Appearance
Introduction to Llama Stack
Get an introduction to Llama Stack, the standardized platform for generative AI applications. Learn about its features, APIs, and integrations.
What is Llama Stack?
Llama Stack is a set of building blocks that enables developers to create generative AI applications. It provides a standardized API interface and developer experience that is certified by Meta, allowing developers to build applications that can operate in various environments, including on-prem, cloud, single-node, and on-device.
APIs
Llama Stack provides APIs that can be split into two broad categories:
- APIs focused on application development:
- Inference
- Safety
- Memory
- Agentic System
- Evaluation
- APIs focused on model development:
- Evaluation
- Post Training
- Synthetic Data Generation
- Reward Scoring
Each API is a collection of REST endpoints.
API Providers
API Provider is an entity that provides the actual implementation backing the API. It can be:
- A provider that implements the API using open-source libraries (e.g. torch, vLLama, TensorRT)
- A relay to a remote REST service (e.g. cloud providers or dedicated inference providers that serve these APIs)
In other words, an API Provider is an entity that makes the API real by providing the actual implementation or connecting to a remote service that provides the implementation.
Llama Stack supports the following API providers:
- Meta reference
- Fireworks
- AWS Bedrock
- Together
- Ollama
- TGI
- Chroma
- PG Vector
- PyTorch ExecuTorch
Distributions
A Distribution in Llama Stack is where APIs and Providers are assembled together to provide a complete solution to the end application developer. It allows you to mix-and-match providers, some of which can be backed by local code and some by remote services. This allows for flexibility and scalability in developing generative AI applications.
In other words, a Distribution is a packaged solution that combines APIs and Providers to provide a complete and customizable solution for developers.
Llama Stack supports the following distributions:
- Meta reference: A distribution that provides a standard implementation of the Llama Stack APIs, using Meta's reference implementation.
- Meta reference (quantized): A variant of the Meta Reference distribution that uses quantized models for efficient inference.

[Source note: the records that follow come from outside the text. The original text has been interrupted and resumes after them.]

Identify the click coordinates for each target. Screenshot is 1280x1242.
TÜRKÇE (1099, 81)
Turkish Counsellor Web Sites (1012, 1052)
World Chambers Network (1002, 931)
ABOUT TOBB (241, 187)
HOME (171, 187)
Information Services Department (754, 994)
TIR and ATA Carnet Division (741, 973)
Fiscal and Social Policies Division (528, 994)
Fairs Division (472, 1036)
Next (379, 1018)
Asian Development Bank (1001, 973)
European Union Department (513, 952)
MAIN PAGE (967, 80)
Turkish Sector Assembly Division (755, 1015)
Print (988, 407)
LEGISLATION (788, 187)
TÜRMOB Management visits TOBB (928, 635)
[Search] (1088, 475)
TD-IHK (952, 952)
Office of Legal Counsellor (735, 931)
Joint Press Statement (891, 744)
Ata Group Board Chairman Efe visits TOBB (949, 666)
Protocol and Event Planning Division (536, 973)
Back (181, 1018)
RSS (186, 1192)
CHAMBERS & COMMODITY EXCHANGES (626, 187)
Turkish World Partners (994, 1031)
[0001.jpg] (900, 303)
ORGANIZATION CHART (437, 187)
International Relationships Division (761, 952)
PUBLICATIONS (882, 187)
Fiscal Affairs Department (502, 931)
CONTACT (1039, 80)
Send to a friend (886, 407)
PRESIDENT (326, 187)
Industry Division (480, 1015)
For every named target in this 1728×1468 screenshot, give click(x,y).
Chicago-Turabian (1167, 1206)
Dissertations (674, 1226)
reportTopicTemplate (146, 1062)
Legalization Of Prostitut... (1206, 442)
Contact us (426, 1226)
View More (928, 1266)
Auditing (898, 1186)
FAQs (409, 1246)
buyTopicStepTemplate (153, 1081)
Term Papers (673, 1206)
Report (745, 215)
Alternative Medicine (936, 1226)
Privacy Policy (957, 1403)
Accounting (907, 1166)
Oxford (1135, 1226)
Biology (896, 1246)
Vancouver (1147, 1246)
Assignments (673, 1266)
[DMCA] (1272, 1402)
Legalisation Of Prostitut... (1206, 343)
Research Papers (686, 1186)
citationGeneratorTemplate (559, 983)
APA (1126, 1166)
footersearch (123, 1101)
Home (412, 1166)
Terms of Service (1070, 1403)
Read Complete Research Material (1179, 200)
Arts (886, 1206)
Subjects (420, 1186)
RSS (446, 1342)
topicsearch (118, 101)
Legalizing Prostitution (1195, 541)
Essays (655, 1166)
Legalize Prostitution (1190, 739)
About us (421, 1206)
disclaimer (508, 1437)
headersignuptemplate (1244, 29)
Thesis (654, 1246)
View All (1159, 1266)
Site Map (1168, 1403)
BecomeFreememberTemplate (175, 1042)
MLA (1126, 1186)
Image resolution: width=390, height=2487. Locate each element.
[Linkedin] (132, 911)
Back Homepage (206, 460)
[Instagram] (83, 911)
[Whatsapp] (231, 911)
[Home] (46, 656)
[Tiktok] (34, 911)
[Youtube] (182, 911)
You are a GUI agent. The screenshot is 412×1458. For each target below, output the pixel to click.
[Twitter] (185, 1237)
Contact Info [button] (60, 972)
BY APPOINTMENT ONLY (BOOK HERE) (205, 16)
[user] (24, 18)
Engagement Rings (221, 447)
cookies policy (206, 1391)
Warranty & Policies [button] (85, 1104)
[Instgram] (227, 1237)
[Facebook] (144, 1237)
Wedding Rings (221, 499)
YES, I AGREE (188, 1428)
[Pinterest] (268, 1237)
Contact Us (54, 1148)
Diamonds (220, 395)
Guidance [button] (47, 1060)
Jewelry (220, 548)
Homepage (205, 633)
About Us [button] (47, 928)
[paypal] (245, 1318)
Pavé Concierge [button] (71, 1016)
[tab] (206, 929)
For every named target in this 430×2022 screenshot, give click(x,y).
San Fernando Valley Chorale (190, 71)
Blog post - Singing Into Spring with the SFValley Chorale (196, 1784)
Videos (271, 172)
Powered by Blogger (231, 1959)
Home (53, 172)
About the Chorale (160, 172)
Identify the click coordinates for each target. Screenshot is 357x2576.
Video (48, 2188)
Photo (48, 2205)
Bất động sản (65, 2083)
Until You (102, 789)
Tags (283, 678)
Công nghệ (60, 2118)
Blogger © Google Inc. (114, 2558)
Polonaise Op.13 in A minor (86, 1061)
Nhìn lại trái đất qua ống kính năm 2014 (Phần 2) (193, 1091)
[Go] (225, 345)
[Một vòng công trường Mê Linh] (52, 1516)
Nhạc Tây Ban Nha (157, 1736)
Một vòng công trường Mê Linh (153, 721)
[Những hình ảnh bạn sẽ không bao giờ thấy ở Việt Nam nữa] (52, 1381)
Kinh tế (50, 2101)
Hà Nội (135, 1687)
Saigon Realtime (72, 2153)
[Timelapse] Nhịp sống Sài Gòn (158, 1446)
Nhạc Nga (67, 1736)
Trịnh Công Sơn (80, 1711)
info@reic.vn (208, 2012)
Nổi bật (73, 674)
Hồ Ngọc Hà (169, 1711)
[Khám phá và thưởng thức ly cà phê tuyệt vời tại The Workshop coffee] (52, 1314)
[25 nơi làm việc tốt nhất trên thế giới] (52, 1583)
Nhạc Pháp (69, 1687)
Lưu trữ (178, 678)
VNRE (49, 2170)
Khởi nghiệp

- Ollama: A distribution that uses the Ollama API provider, which is designed for single-node environments.
- TGI: A distribution that uses the TGI API provider, which supports both hosted and single-node environments.
- Together: A distribution that uses the Together API provider, which provides a hosted solution for Llama Stack.
- Fireworks: A distribution that uses the Fireworks API provider, which provides a hosted solution for Llama Stack.
Client SDK
Llama Stack provides client SDKs for connecting to the Llama Stack server in various programming languages, including:
- Python: llama-stack-client-python
- Swift: llama-stack-client-swift
- Node: llama-stack-client-node
- Kotlin: llama-stack-client-kotlin
These client SDKs allow developers to easily integrate Llama Stack into their applications and use its APIs.